Black Mesa, the free downloadable mod for Valve's genre-defining game Half-Life, is a love letter to fans of the original Half Life.

By Gerard Campbell | Thursday, 20 September, 2012

Black Mesa, the free downloadable mod for Valve's genre-defining game Half-Life, is a love letter to fans of the original Half Life.



And what a love letter it is: it is a re-imagining of the PC game that - love it or loathe it - had a huge influence on first-person shooters that followed it. 

The original Half-Life opened with a simple tram ride through the underground facility that is the Black Mesa research facility.
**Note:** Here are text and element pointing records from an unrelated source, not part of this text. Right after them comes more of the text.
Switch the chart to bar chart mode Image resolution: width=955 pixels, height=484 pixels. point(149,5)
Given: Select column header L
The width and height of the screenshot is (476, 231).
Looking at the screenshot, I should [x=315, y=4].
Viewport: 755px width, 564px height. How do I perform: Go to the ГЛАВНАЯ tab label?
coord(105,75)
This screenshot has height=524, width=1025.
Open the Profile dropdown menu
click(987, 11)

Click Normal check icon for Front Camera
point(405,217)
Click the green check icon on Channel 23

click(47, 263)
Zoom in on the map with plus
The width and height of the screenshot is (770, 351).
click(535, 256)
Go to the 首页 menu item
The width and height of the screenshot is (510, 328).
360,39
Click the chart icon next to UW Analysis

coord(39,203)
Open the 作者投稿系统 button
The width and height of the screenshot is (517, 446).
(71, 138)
Inside the train car is you - non-speaking scientist Gordon Freeman - heading to the anomalous materials laborator in the bowels of the facility.
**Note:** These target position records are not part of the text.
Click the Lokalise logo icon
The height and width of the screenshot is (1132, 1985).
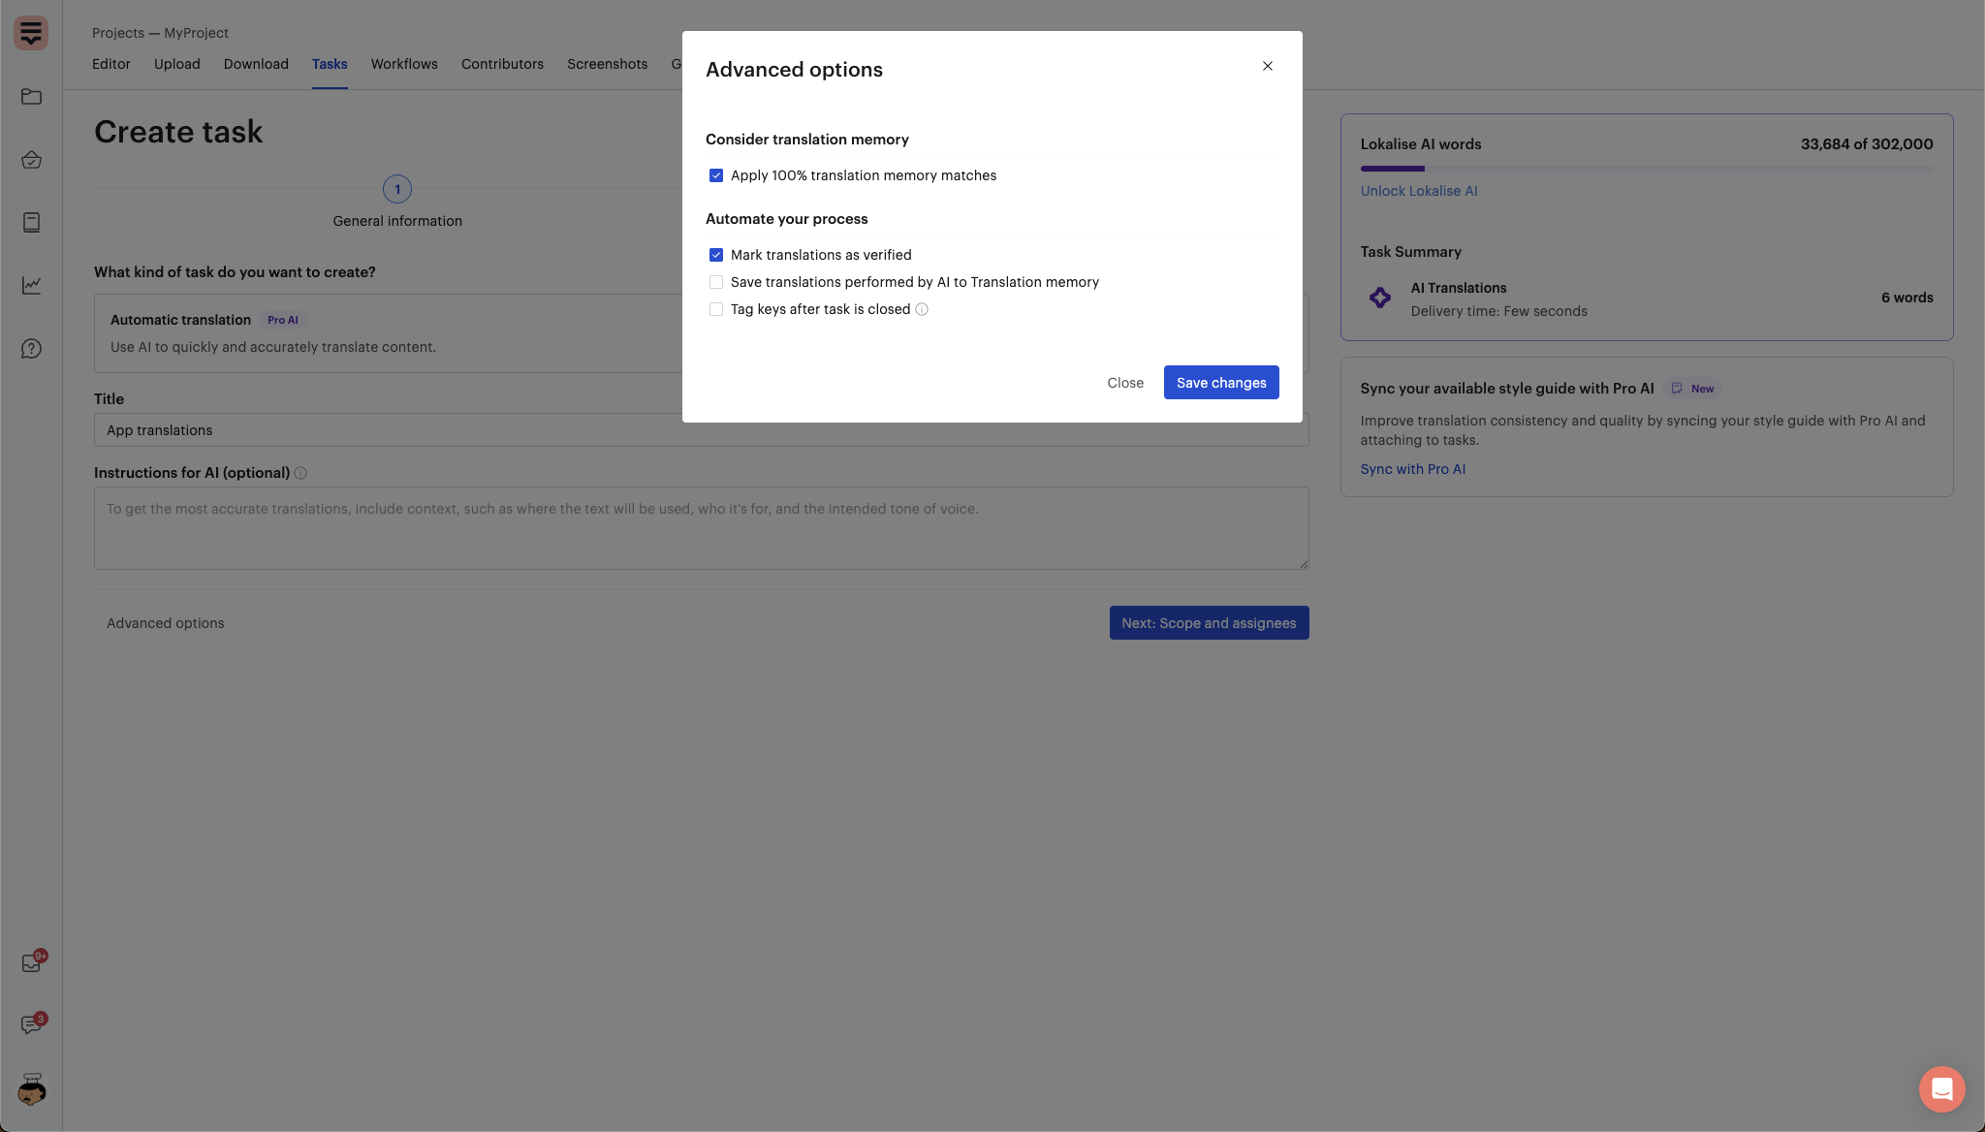tap(31, 33)
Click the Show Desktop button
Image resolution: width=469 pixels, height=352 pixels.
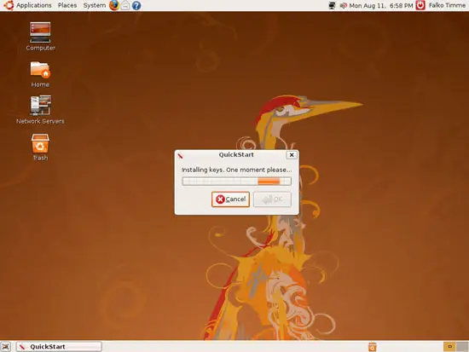coord(6,347)
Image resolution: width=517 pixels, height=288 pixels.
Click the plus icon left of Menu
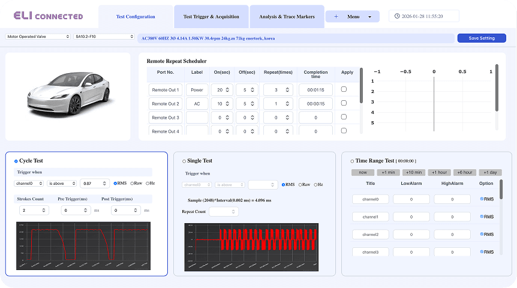(x=336, y=17)
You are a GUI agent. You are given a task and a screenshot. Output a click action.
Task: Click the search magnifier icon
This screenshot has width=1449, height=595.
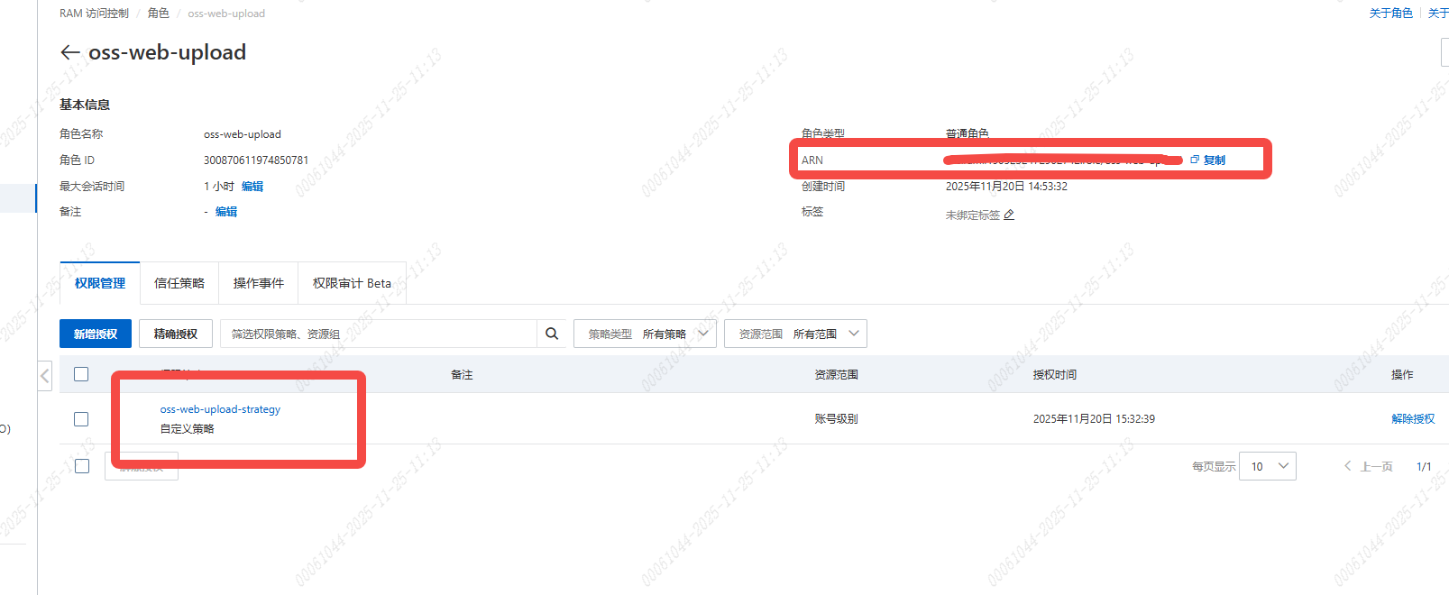552,334
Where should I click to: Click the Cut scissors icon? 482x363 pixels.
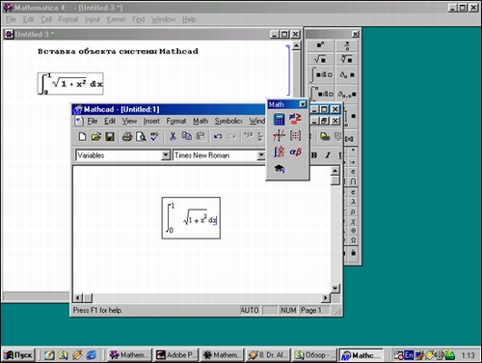173,137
When I played the original Half-Life - I still have the game disc in a box in my garage - I paid little attention to the goings-on as Freeman and the tram travelled deeper and deeper into the Black Mesa research facility. I mean, I looked around but I didn't pay much attention to things.  Playing Black Mesa, I took the time to check out what was going on: panning my mouse left and right as I absorbed the re-imagined and much better looking research facility.
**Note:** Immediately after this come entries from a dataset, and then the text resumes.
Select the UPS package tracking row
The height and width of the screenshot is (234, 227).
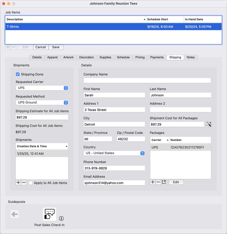coord(180,147)
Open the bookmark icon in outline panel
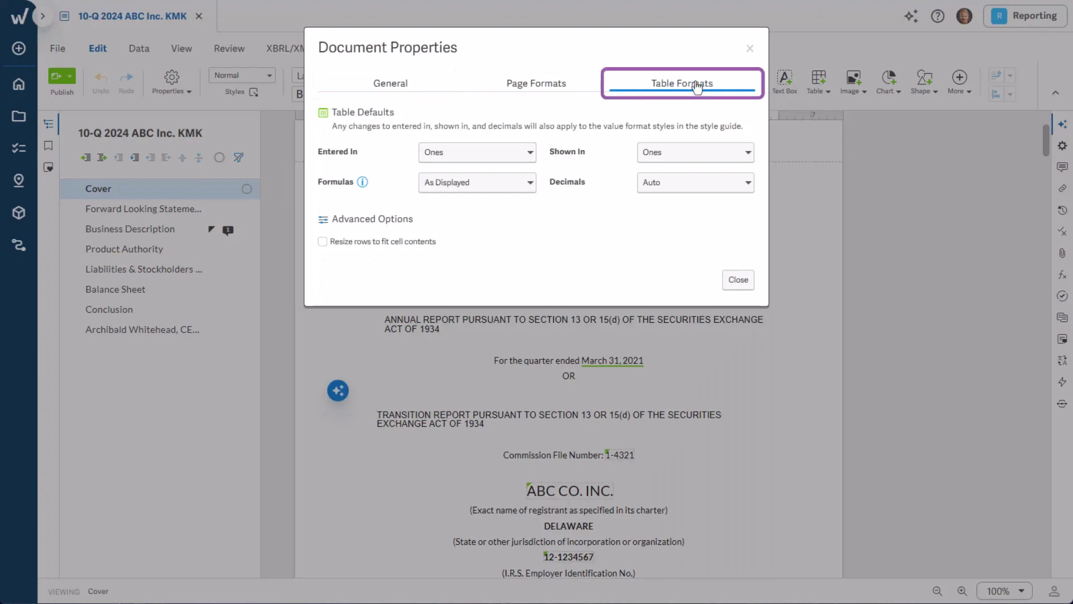Viewport: 1073px width, 604px height. (x=49, y=146)
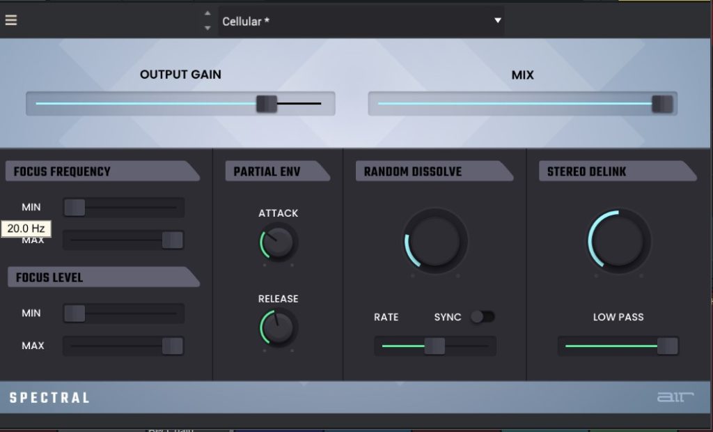
Task: Click the previous preset up arrow
Action: [x=207, y=14]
Using Valve's Source graphics engine, the original Half-Life has never looked so good, with the security desk now much better visualised, the test chamber looking more impressive, and the cafeteria now looking like a cafeteria (hint: activate the microwave and watch it spark).

The scientists, too, in their neat ties and white lab coats, have never looked better -  and the head-crab controlled scientists have also never looked more frightening, either, as they shamble - rather quickly - towards initially unarmed Gordon. Character models look as good as they did in Half-Life 2 but in familiar surroundings that so many of us wandered around back in the early days of PC gaming.

Black Mesa takes the solid ground that is Half-Life and has polished it with a new look, new dialogue, subtly changed levels and all kinds of wonder. There are just so many memorable little features: the scientist performing CPR on a hapless guard after the experiment in the test chamber has gone terribly wrong; the security guard overcome by a powerful head-crab controlled scientist, tossing his pistol to you as he dies.

The labour of love for around eight years by a team of artists, designers, animators and graphics whizzes who worked, I understand, part-time on it, Black Mesa is an amazing feat and a must-have fans of the original Half-Life game, or the series in general: plus it's free, which is a nice bonus.

I'm about a quarter of the way through - soaking it all in - but so far I'm amazingly impressed, although it took a few tries to get to grips using the crouch-jump for the first time. It's a big download though - around 3Gb or so - but personally, worth it if you want to see Half-Life with a fresh lick of paint.

So, now we have a re-imagining of Half-Life, what games from the past would you like to see re-imagined using one of today's modern graphics engines?